For centuries May Day and the turning of the year from the dark half to the warmer light half was celebrated all over the country in many colourful ways. Usually involving music and dance, many of these traditions used symbols of the new greenery and flowers that appeared at this time of year; others more clearly alluded to death and rebirth and the cycle of life that mirrors the yearly cycle of the seasons.
It’s origins include:
- Floralia: the festival of Flora the Roman goddess of flowers, held from 27 April – 3 May.
- Walpurgus Night: celebrated across northern and central Europe on Saint Walpurga’s Eve to protect people from witchcraft by lighting bonfires on Saint Walpurga’s Eve to ward of evil spirits and witches.

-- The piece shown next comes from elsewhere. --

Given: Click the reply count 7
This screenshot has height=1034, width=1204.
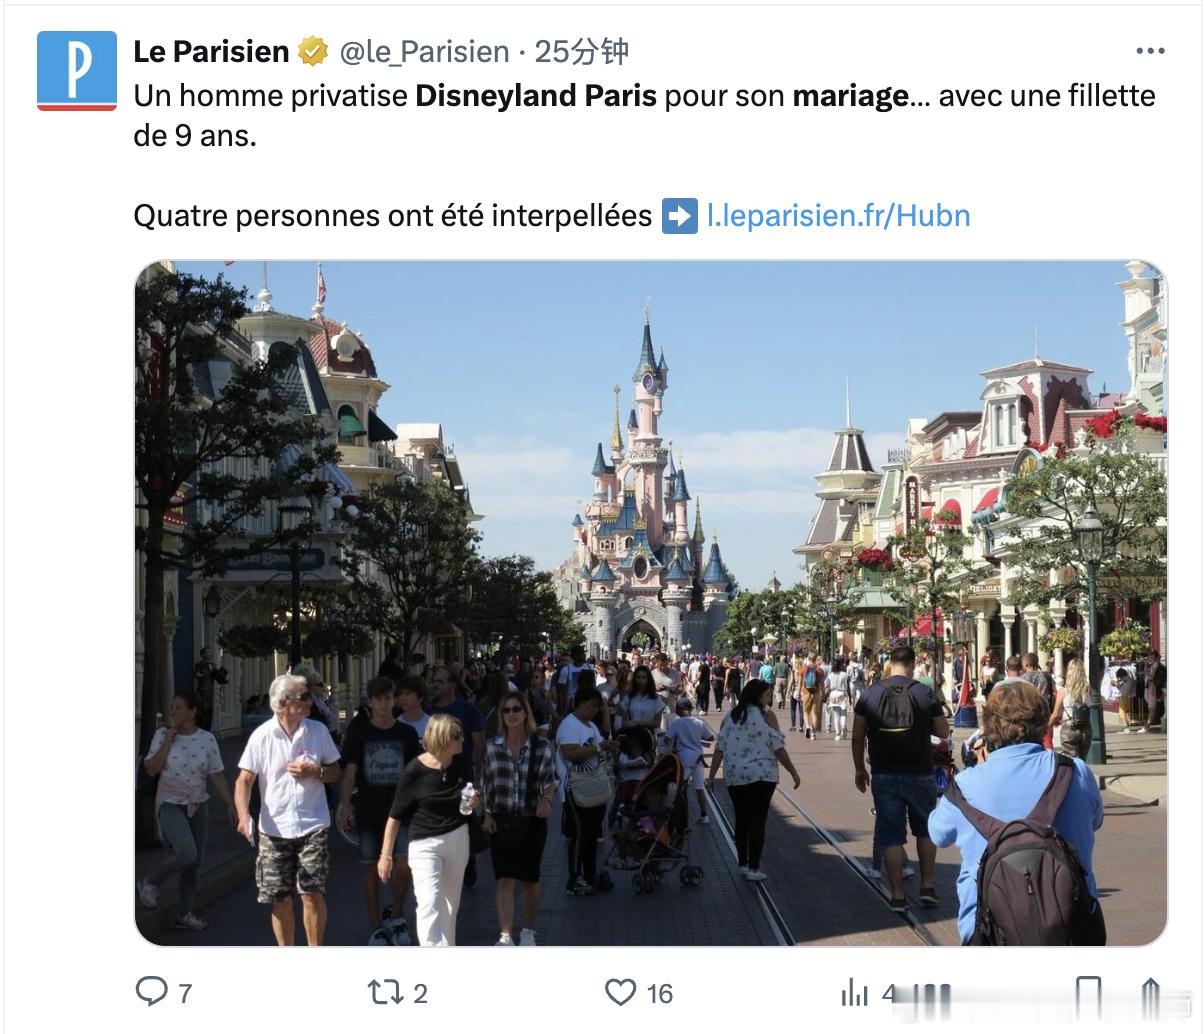Looking at the screenshot, I should click(185, 993).
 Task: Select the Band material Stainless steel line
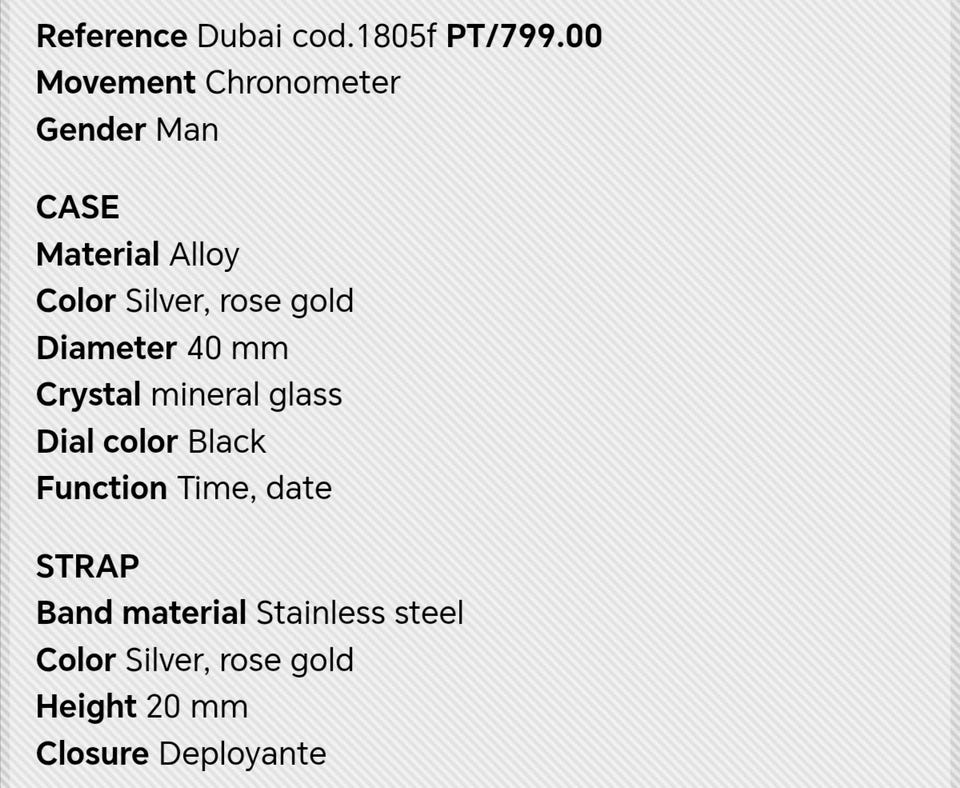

- Beltane is the Gaelic festival held on 1st May to bless and protect cattle, crops and people, and to encourage growth. It involved bonfires, properties decorated with May flowers and the creation of a May Bush decorated with flowers, ribbons, bright shells and rushlights.
- Crowning of Mary: Since the 18th century, many Roman Catholics have observed May Day by devotions to the Virgin Mary with her statues often crowned with flowers. This seems to be a Christian adoption off the much earlier tradition of the May Queen which itself may derive form Floralia (above).
- May Fairs have been held across Europe since time immemorial, often involving the crowning of a flower bedecked May Queen (the human replica of Flora), usually a young maiden and so perhaps a reflection of the birth of summer.
- Maypole dancing is probably the best known tradition involving children and the tradition is continued here in The Christchurch School May Fair every year.
- In some parts of Britain, May 1st is called Garland Day.
- Well dressing, also known as well flowering, is a tradition practised in some parts of rural England in which wells, springs and other water sources are decorated with designs created from flower petals. Although not a May Day activity it usually starts in May and once again flowery decoration is the norm.
It is a day of transition with an interesting co-incidence of beginnings (involving birth and flowers) and ends (involving death and fires).
More recently May Day has become a workers’ public holiday and has been revived by pagans as a new festival.
Our Green Man Festival isn’t a revival or reconstruction of any particular lost tradition, but a new event drawing on some of these older customs and including many current ones. The result is a modern May Day celebration for the current times but still enjoying the spectacle and energy of those older festivities.